*Stated problem:* Copy out the data below, switching every "GUI agent" to "screen assistant" and keeping everything else the same.

*Input material:*
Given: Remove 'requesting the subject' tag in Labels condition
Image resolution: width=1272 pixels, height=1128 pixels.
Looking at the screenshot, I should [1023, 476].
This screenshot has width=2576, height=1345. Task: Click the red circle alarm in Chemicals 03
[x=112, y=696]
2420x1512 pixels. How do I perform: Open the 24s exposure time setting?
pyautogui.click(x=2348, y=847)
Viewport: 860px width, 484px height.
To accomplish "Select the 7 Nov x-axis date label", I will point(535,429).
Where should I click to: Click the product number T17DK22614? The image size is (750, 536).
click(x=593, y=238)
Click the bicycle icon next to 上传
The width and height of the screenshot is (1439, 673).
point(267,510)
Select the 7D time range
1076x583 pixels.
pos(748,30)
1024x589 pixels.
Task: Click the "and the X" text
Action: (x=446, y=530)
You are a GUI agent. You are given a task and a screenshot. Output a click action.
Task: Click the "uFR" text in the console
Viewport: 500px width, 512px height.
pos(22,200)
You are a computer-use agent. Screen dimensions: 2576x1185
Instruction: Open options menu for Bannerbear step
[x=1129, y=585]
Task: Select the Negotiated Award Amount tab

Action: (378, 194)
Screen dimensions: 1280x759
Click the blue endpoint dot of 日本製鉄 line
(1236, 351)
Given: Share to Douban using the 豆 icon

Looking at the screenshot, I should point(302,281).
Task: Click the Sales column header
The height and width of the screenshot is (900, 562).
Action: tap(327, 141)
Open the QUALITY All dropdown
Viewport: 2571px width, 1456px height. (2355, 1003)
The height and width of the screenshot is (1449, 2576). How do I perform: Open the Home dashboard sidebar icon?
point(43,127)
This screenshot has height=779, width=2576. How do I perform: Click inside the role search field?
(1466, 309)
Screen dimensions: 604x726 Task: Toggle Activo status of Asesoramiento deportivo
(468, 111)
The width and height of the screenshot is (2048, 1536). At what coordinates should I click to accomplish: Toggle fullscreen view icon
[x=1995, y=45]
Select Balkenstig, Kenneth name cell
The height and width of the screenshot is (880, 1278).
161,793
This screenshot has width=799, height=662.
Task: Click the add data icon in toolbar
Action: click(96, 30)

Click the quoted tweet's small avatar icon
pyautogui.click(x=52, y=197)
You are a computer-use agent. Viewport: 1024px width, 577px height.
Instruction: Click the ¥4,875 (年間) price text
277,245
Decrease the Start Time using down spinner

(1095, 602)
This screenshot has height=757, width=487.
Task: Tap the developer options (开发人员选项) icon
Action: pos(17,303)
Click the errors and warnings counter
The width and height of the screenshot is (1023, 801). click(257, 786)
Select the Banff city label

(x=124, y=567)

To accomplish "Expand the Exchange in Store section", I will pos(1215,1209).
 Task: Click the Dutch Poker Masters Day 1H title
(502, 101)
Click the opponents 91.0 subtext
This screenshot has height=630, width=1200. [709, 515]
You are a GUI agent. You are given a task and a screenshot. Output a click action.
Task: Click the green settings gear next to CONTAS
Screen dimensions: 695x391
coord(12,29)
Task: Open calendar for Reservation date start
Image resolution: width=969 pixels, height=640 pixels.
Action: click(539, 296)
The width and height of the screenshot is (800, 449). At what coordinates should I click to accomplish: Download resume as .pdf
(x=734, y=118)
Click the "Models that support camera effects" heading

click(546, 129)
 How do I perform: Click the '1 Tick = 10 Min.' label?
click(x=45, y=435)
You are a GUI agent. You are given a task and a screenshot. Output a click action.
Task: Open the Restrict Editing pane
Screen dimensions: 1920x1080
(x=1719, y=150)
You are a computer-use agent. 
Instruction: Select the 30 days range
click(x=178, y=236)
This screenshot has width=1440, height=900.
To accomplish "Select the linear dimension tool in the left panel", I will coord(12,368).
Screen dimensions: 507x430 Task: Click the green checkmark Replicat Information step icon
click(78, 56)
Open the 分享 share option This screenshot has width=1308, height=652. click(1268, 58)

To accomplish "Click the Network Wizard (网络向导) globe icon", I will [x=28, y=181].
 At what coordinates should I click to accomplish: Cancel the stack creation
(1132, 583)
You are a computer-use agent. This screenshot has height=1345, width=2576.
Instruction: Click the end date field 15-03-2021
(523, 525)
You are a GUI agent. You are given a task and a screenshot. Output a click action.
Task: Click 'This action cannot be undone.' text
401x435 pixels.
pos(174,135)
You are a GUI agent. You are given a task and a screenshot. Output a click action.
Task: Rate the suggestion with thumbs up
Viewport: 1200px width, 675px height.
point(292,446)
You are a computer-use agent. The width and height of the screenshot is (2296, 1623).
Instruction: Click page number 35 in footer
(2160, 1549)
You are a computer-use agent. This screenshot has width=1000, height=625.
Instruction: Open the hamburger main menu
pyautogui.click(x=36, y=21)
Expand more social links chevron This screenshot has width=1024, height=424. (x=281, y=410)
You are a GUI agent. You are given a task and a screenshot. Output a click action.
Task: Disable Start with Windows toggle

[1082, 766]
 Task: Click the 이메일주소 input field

*Reply:*
Given: Remove 'requesting the subject' tag in Labels condition
Image resolution: width=1272 pixels, height=1128 pixels.
Looking at the screenshot, I should [1023, 476].
This screenshot has width=2576, height=1345. Task: Click the red circle alarm in Chemicals 03
[x=112, y=696]
2420x1512 pixels. How do I perform: Open the 24s exposure time setting?
pyautogui.click(x=2348, y=847)
Viewport: 860px width, 484px height.
To accomplish "Select the 7 Nov x-axis date label", I will point(535,429).
Where should I click to: Click the product number T17DK22614? The image size is (750, 536).
click(x=593, y=238)
Click the bicycle icon next to 上传
The width and height of the screenshot is (1439, 673).
point(267,510)
Select the 7D time range
1076x583 pixels.
pos(748,30)
1024x589 pixels.
Task: Click the "and the X" text
Action: (x=446, y=530)
You are a screen assistant. You are given a task and a screenshot. Output a click action.
Task: Click the "uFR" text in the console
Viewport: 500px width, 512px height.
pos(22,200)
You are a computer-use agent. Screen dimensions: 2576x1185
Instruction: Open options menu for Bannerbear step
[x=1129, y=585]
Task: Select the Negotiated Award Amount tab

Action: (378, 194)
Screen dimensions: 1280x759
Click the blue endpoint dot of 日本製鉄 line
(1236, 351)
Given: Share to Douban using the 豆 icon

Looking at the screenshot, I should point(302,281).
Task: Click the Sales column header
The height and width of the screenshot is (900, 562).
Action: tap(327, 141)
Open the QUALITY All dropdown
Viewport: 2571px width, 1456px height. (2355, 1003)
The height and width of the screenshot is (1449, 2576). How do I perform: Open the Home dashboard sidebar icon?
point(43,127)
This screenshot has height=779, width=2576. How do I perform: Click inside the role search field?
(1466, 309)
Screen dimensions: 604x726 Task: Toggle Activo status of Asesoramiento deportivo
(468, 111)
The width and height of the screenshot is (2048, 1536). At what coordinates should I click to accomplish: Toggle fullscreen view icon
[x=1995, y=45]
Select Balkenstig, Kenneth name cell
The height and width of the screenshot is (880, 1278).
161,793
This screenshot has width=799, height=662.
Task: Click the add data icon in toolbar
Action: click(96, 30)

Click the quoted tweet's small avatar icon
pyautogui.click(x=52, y=197)
You are a computer-use agent. Viewport: 1024px width, 577px height.
Instruction: Click the ¥4,875 (年間) price text
277,245
Decrease the Start Time using down spinner

(1095, 602)
This screenshot has height=757, width=487.
Task: Tap the developer options (开发人员选项) icon
Action: pos(17,303)
Click the errors and warnings counter
The width and height of the screenshot is (1023, 801). click(257, 786)
Select the Banff city label

(x=124, y=567)

To accomplish "Expand the Exchange in Store section", I will pos(1215,1209).
 Task: Click the Dutch Poker Masters Day 1H title
(502, 101)
Click the opponents 91.0 subtext
This screenshot has height=630, width=1200. [709, 515]
You are a screen assistant. You are given a task and a screenshot. Output a click action.
Task: Click the green settings gear next to CONTAS
Screen dimensions: 695x391
coord(12,29)
Task: Open calendar for Reservation date start
Image resolution: width=969 pixels, height=640 pixels.
Action: click(539, 296)
The width and height of the screenshot is (800, 449). At what coordinates should I click to accomplish: Download resume as .pdf
(x=734, y=118)
Click the "Models that support camera effects" heading

click(546, 129)
 How do I perform: Click the '1 Tick = 10 Min.' label?
click(x=45, y=435)
You are a screen assistant. You are given a task and a screenshot. Output a click action.
Task: Open the Restrict Editing pane
Screen dimensions: 1920x1080
(x=1719, y=150)
You are a computer-use agent. 
Instruction: Select the 30 days range
click(x=178, y=236)
This screenshot has width=1440, height=900.
To accomplish "Select the linear dimension tool in the left panel", I will coord(12,368).
Screen dimensions: 507x430 Task: Click the green checkmark Replicat Information step icon
click(78, 56)
Open the 分享 share option This screenshot has width=1308, height=652. click(1268, 58)

To accomplish "Click the Network Wizard (网络向导) globe icon", I will [x=28, y=181].
 At what coordinates should I click to accomplish: Cancel the stack creation
(1132, 583)
You are a computer-use agent. This screenshot has height=1345, width=2576.
Instruction: Click the end date field 15-03-2021
(523, 525)
You are a screen assistant. You are given a task and a screenshot. Output a click action.
Task: Click 'This action cannot be undone.' text
401x435 pixels.
pos(174,135)
You are a screen assistant. You are given a task and a screenshot. Output a click action.
Task: Rate the suggestion with thumbs up
Viewport: 1200px width, 675px height.
point(292,446)
You are a computer-use agent. The width and height of the screenshot is (2296, 1623).
Instruction: Click page number 35 in footer
(2160, 1549)
You are a computer-use agent. This screenshot has width=1000, height=625.
Instruction: Open the hamburger main menu
pyautogui.click(x=36, y=21)
Expand more social links chevron This screenshot has width=1024, height=424. (x=281, y=410)
You are a screen assistant. You are given a task and a screenshot. Output a click action.
Task: Disable Start with Windows toggle

[1082, 766]
 Task: Click the 이메일주소 input field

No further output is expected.